Member of the Mebane City Council
- Incumbent
- Assumed office January 1, 2019

Personal details
- Born: Elyria, Ohio
- Party: Democratic
- Occupation: Electrical engineer, politician

Military service
- Branch/service: United States Air Force Air National Guard
- Years of service: 1994-2014

= Sean C. Ewing =

American politician and engineer

Sean C. Ewing is an American politician and electrical engineer serving as a member of the city council of Mebane, North Carolina, a position he has held since 2019. A member of the Democratic Party, he was an unsuccessful candidate for the North Carolina Senate in 2022 and became a candidate for the Alamance County Board of Commissioners in the 2026 election.

== Early life and career ==
Ewing was born in Elyria, Ohio. In 1999, he enlisted in the United States Air Force, where he worked as an avionics craftsman on F-16 fighter aircraft. He transferred to the Air National Guard in 2005 and continued to serve until 2014. During his military service he earned an associate's degree in avionics systems technology and, in 2011, a bachelor's degree in electrical and computer engineering.
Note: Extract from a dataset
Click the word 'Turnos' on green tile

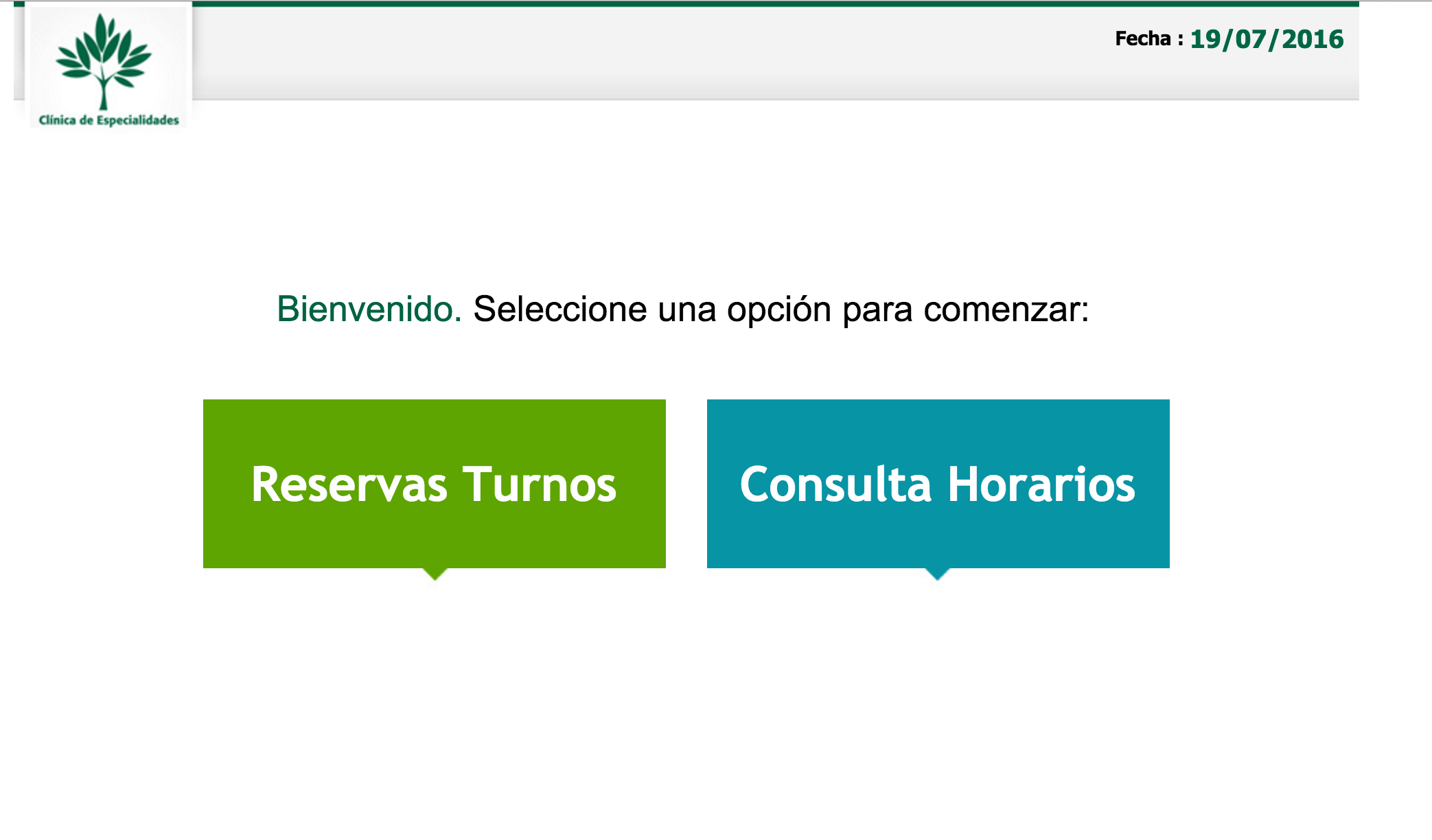click(540, 485)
Following his military service, Ewing worked as an electrical hardware engineer for Volvo Group Trucks in Greensboro. Ewing currently lives in Mebane, North Carolina.

== Political career ==

=== Mebane City Council ===
Ewing was elected to Mebane's nonpartisan city council in 2019. In July 2025, following flooding from Tropical Storm Chantal that left the city under severe water restrictions, Ewing helped coordinate the distribution of bottled water at the Mebane Arts and Community Center and spoke publicly about the strain on the city's water system. Ewing cast the lone dissenting vote against a 4–1 rezoning that converted an area in Mebane from industrial to retail and residential use for a development anchored by a new Buc-ee's, saying at the hearing that he was concerned the city was prioritizing short-term growth over long-term industrial employment.
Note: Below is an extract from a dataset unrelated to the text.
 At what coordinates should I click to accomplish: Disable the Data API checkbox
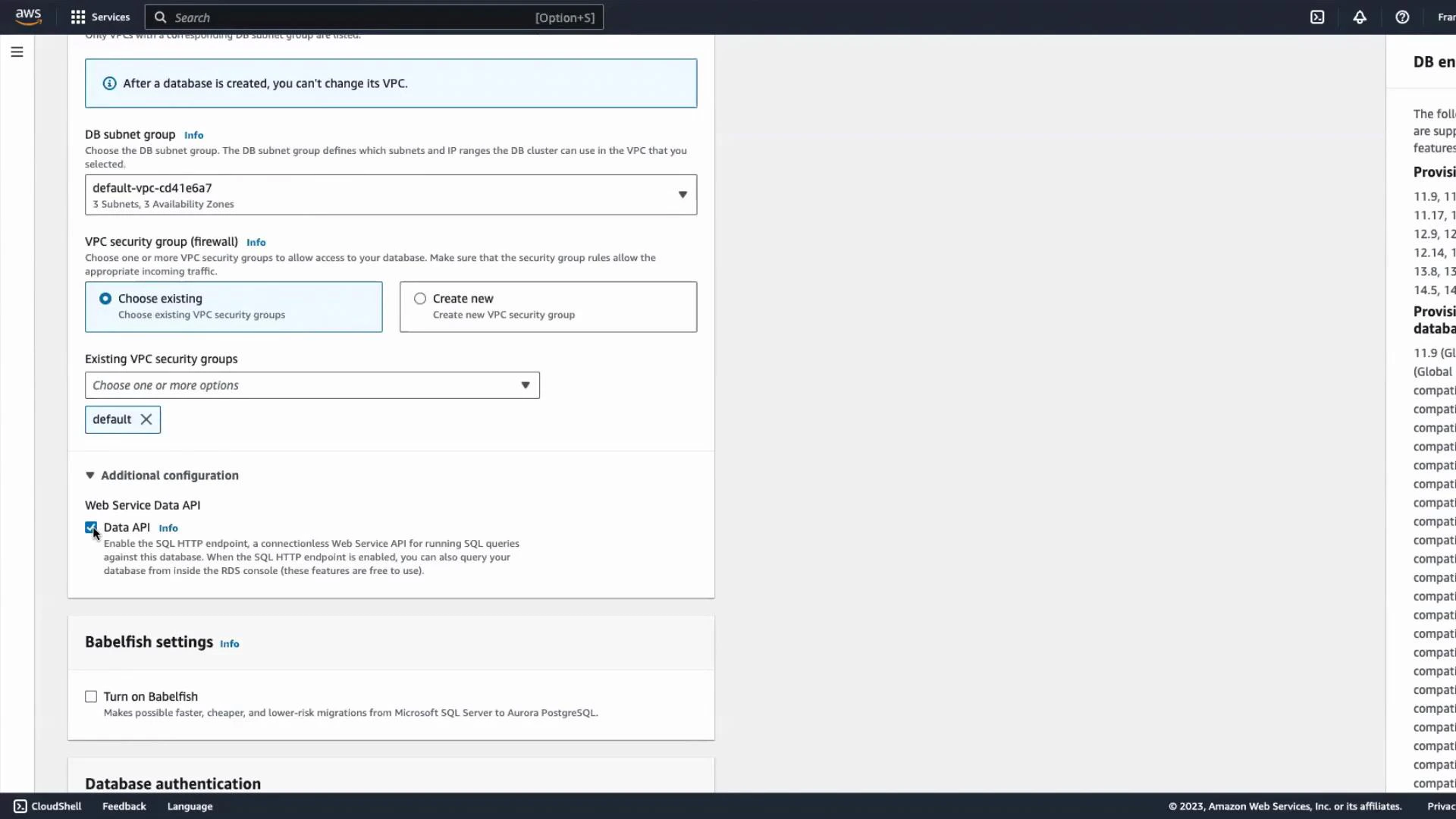point(91,527)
=== 2022 North Carolina Senate campaign ===
Ewing ran as the Democratic nominee for the North Carolina Senate in District 25 for the 2022 North Carolina Senate elections, challenging Republican incumbent Amy Galey. During the campaign he emphasized Medicaid expansion, economic development, and clean energy, including support for electric vehicles and solar power. He was defeated by Galey.
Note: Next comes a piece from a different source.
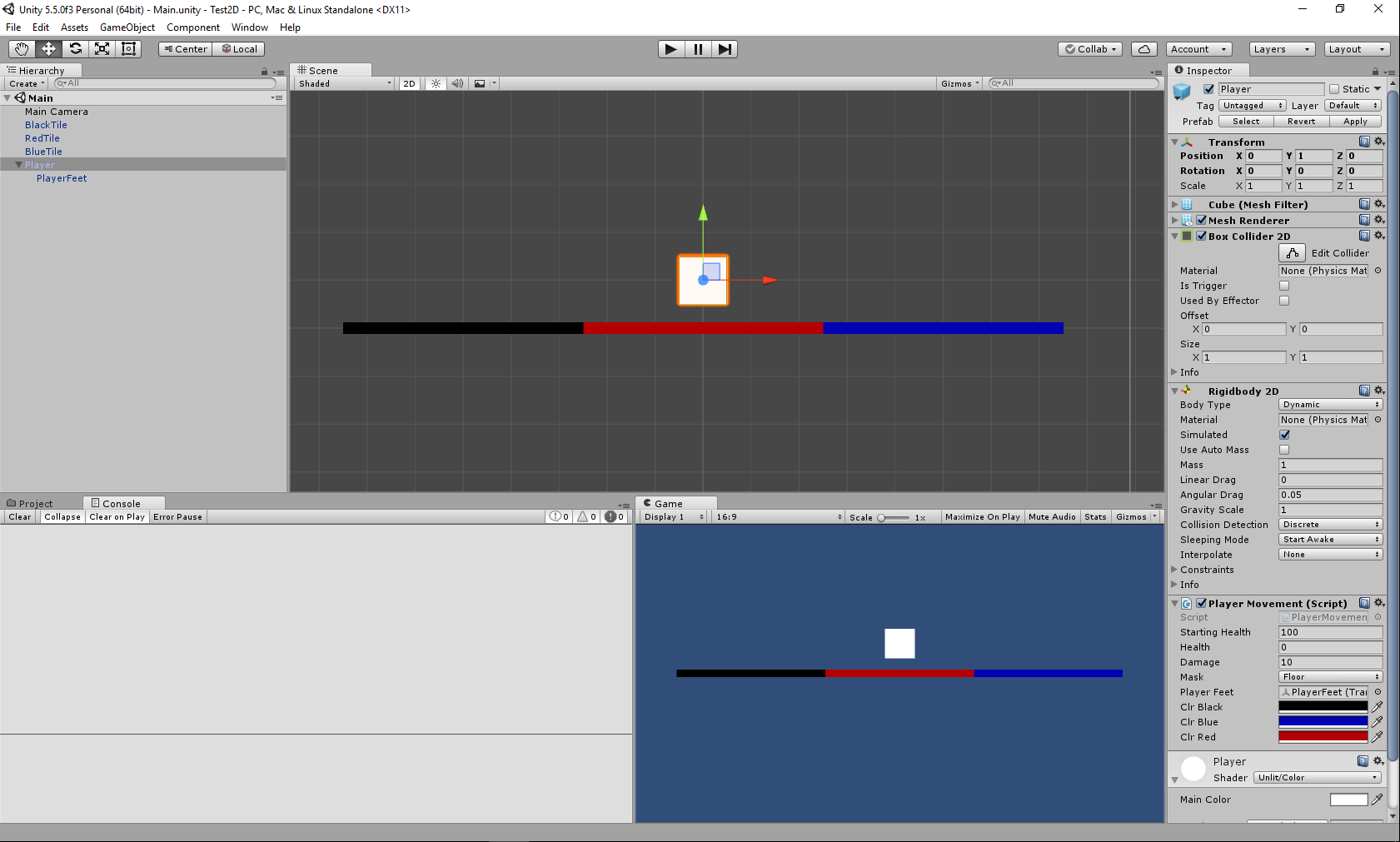This screenshot has width=1400, height=842.
Task: Open the Body Type dropdown
Action: 1329,404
=== 2026 Alamance County commissioner campaign ===
In October 2025, Ewing announced that he would seek a seat on the Alamance County Board of Commissioners in the 2026 election. He entered a March 2026 Democratic primary alongside Ramona Allen and Warren L. Parks Jr., with two candidates from each party advancing to the November general election. In his campaign, Ewing emphasized support for public schools, responsible growth, and infrastructure improvements, and said he supported a revenue-neutral county tax rate following property revaluation.